TASK DETAILS: A faithful copy of the listing below is needed, one that contains no pictures.

EXTRACTED DATA:
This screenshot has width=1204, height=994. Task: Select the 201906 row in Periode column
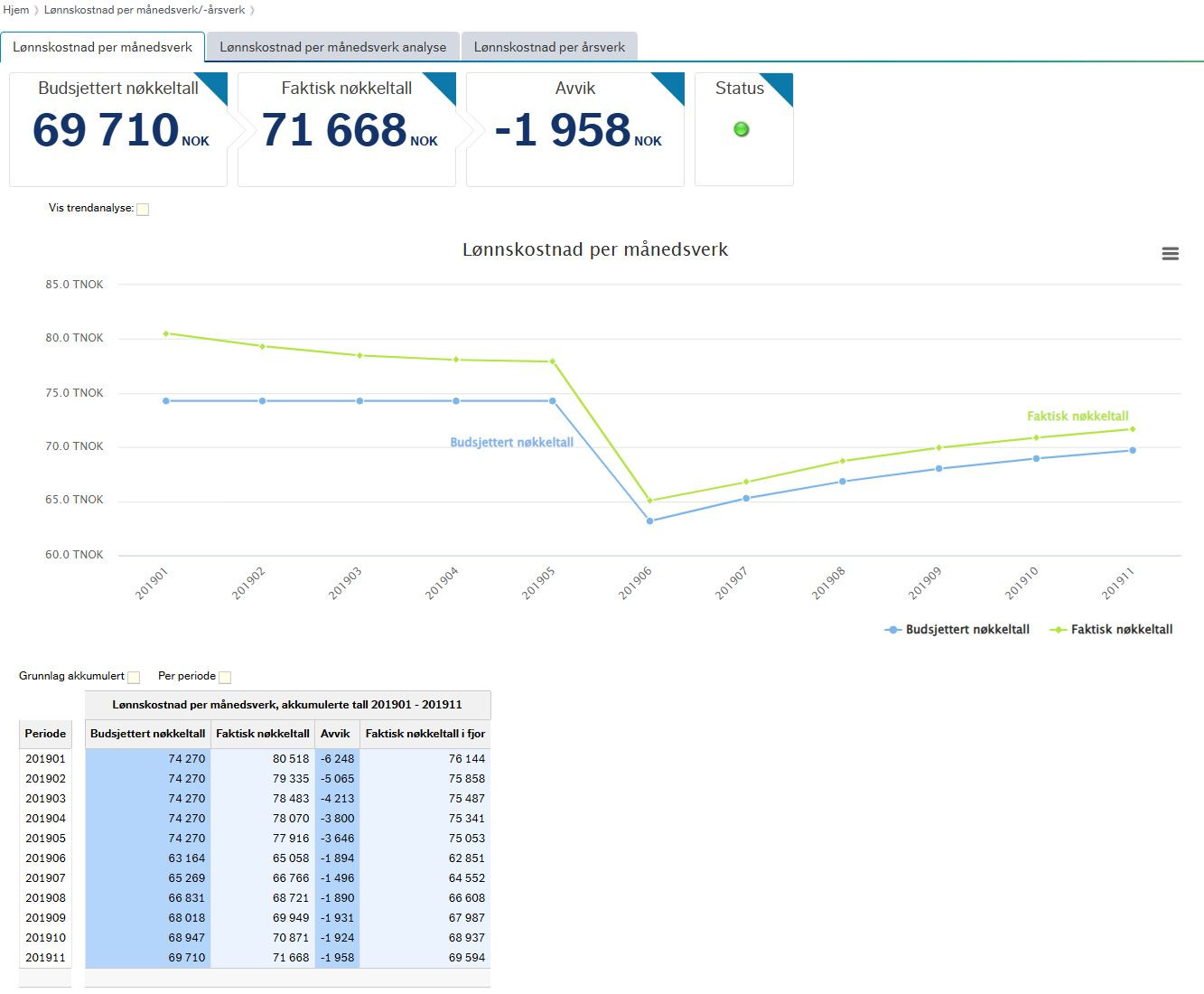(x=45, y=858)
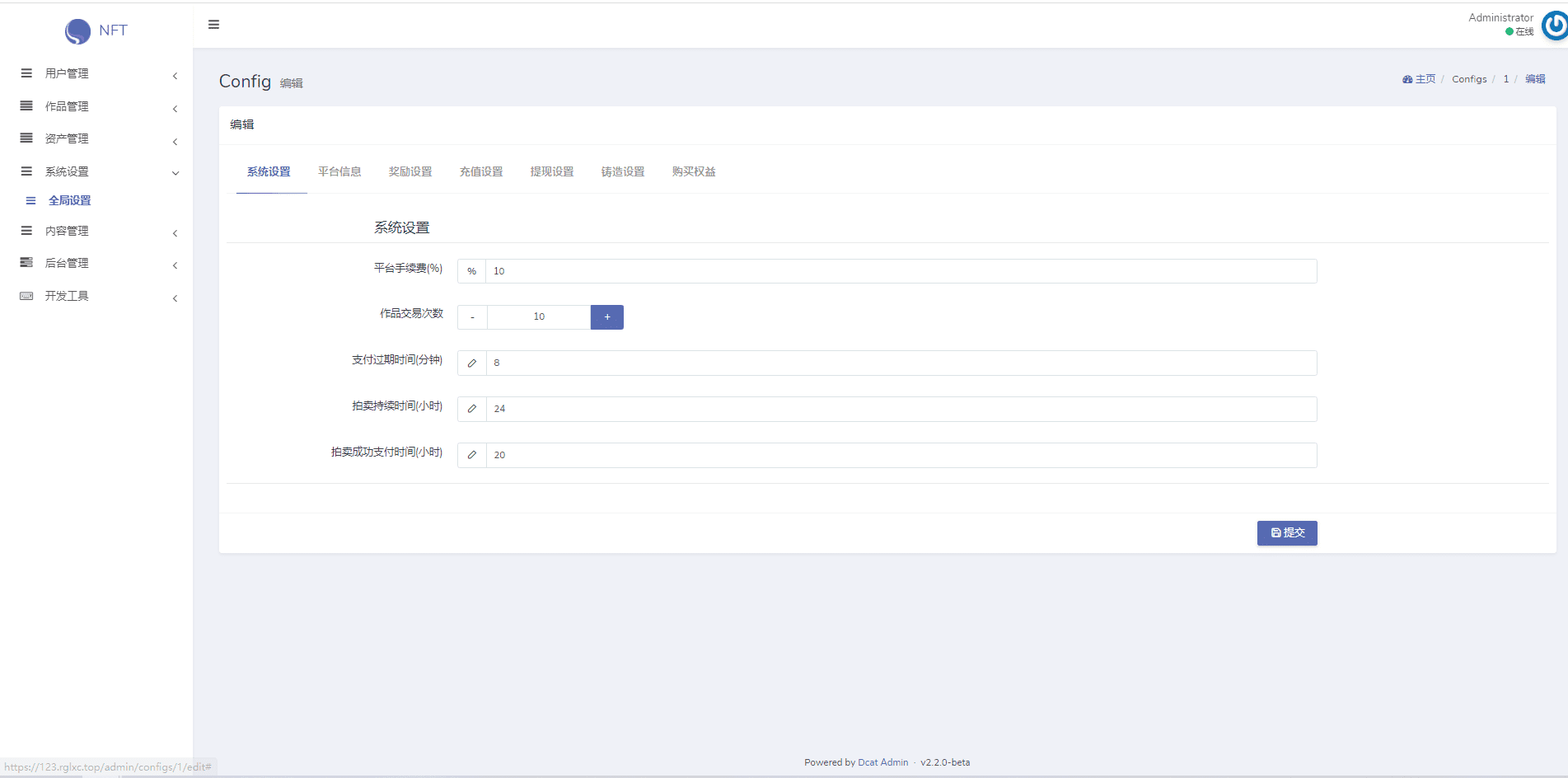Submit the form with 提交 button
This screenshot has height=778, width=1568.
1286,533
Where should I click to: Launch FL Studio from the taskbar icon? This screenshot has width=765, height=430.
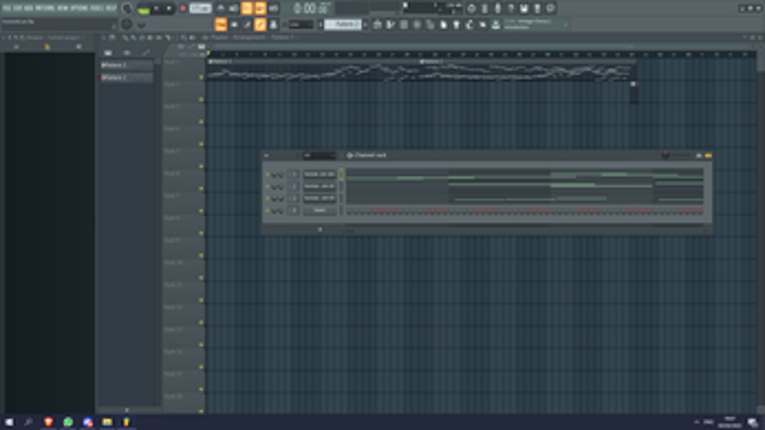tap(126, 422)
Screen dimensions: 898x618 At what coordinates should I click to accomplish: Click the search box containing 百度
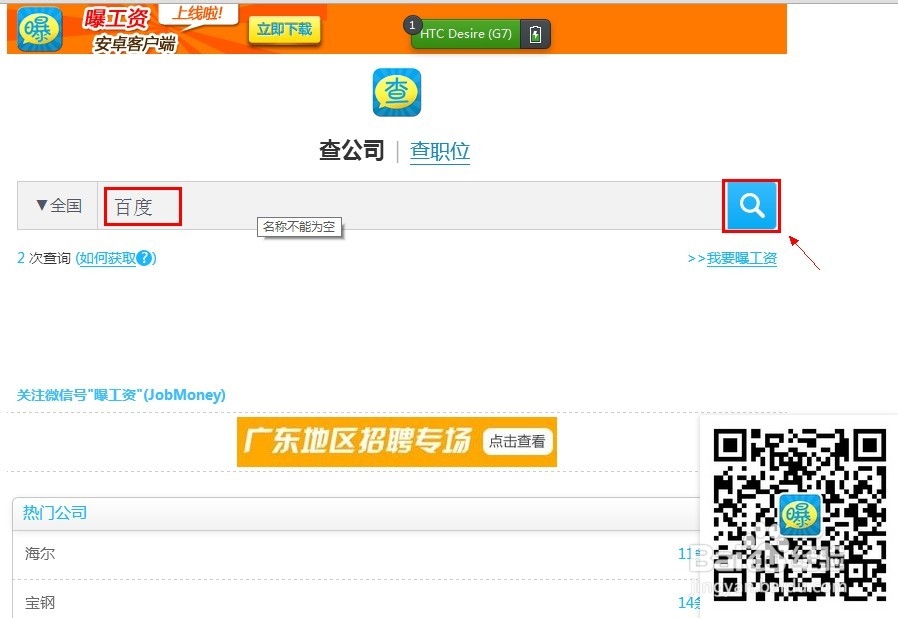[141, 206]
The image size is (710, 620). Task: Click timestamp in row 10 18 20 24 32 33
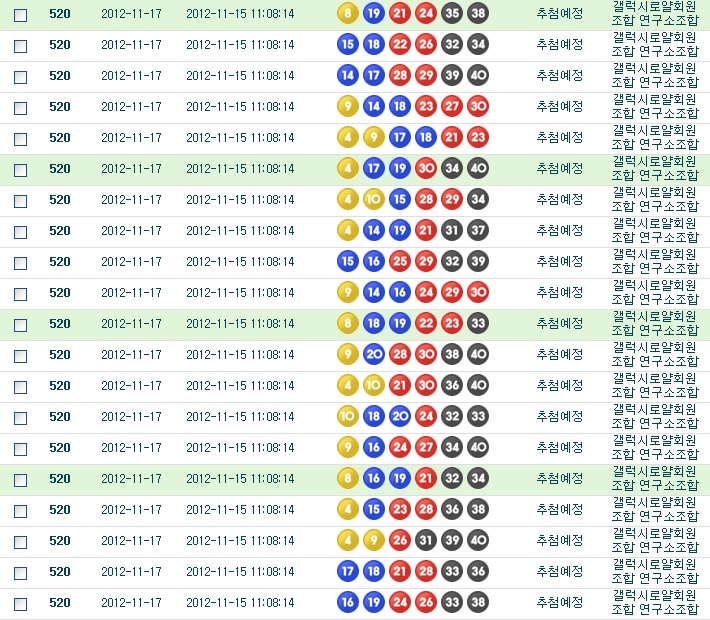[240, 417]
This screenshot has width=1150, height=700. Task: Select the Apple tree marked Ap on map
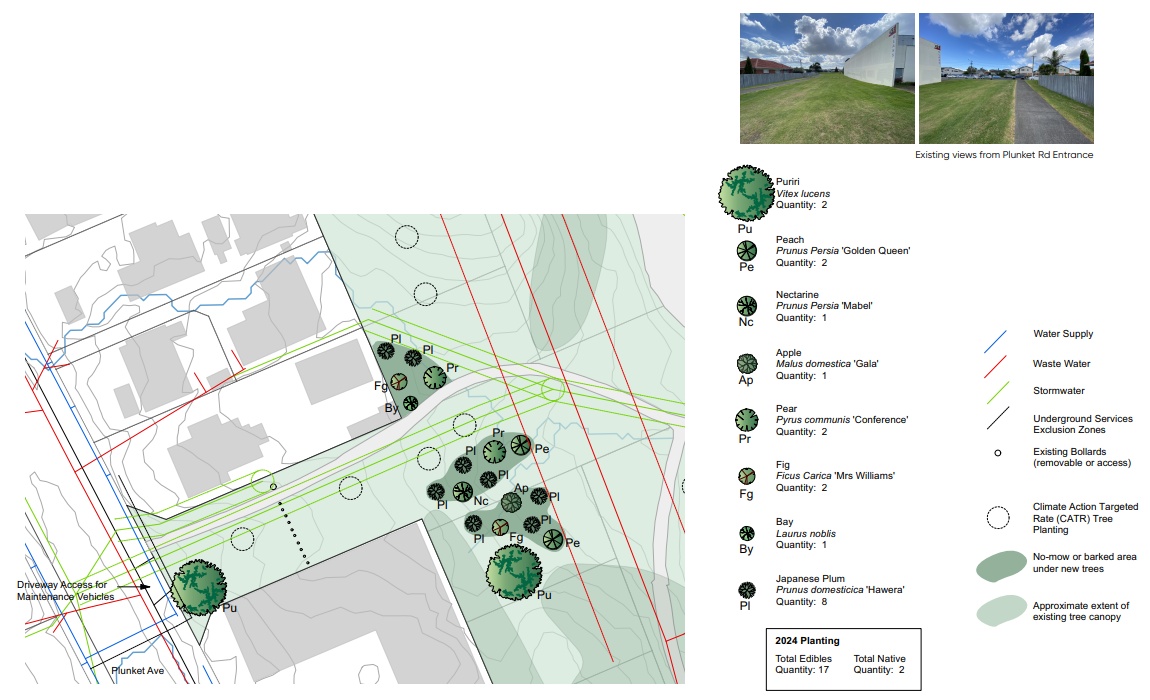(512, 503)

SOLUTION:
This screenshot has width=1204, height=994. Task: Select the 201906 row in Periode column
(x=45, y=858)
Submit the form with 提交 button
This screenshot has height=778, width=1568.
1286,533
Where should I click to: Launch FL Studio from the taskbar icon? This screenshot has width=765, height=430.
tap(126, 422)
Screen dimensions: 898x618 At what coordinates should I click to accomplish: Click the search box containing 百度
[141, 206]
The image size is (710, 620). Task: Click timestamp in row 10 18 20 24 32 33
[240, 417]
This screenshot has width=1150, height=700. Task: Select the Apple tree marked Ap on map
(512, 503)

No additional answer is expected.